Write out the line with "You are a GUI" and every later line through the end of the data below, exactly as given, with no pictures in the copy.

===

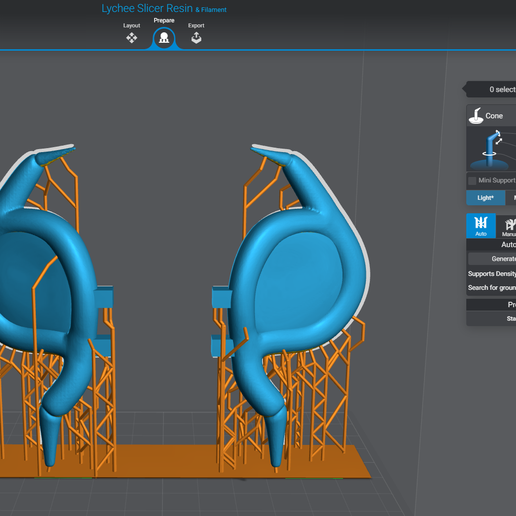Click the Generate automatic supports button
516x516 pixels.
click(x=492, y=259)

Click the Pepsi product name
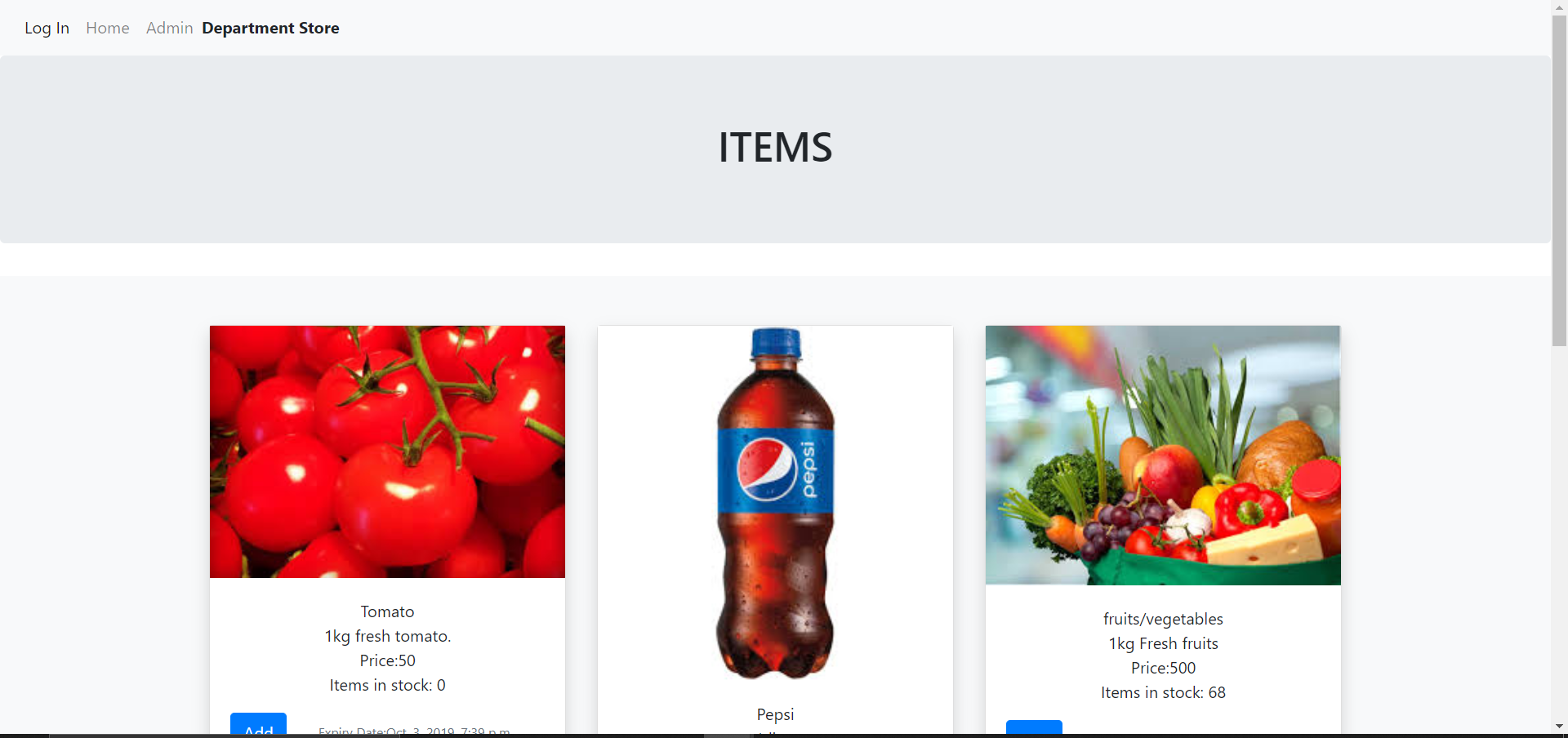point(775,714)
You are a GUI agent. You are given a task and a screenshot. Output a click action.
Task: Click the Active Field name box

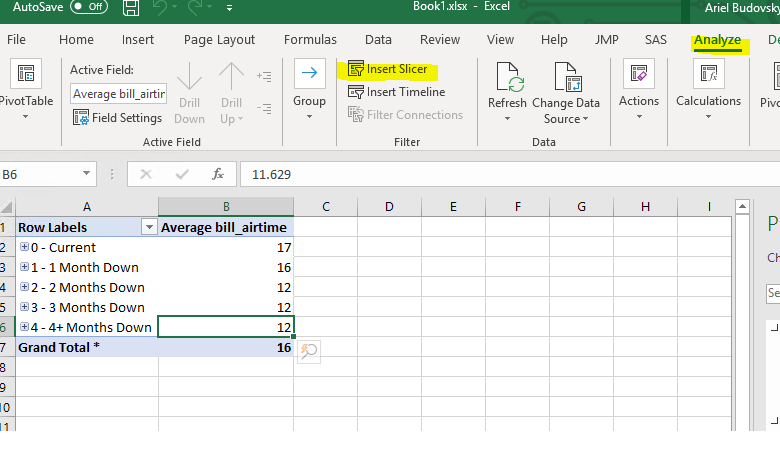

===

▶ **Task solution**
You are a GUI agent. You are given a task and a screenshot. Output a click action.
Task: Click the Active Field name box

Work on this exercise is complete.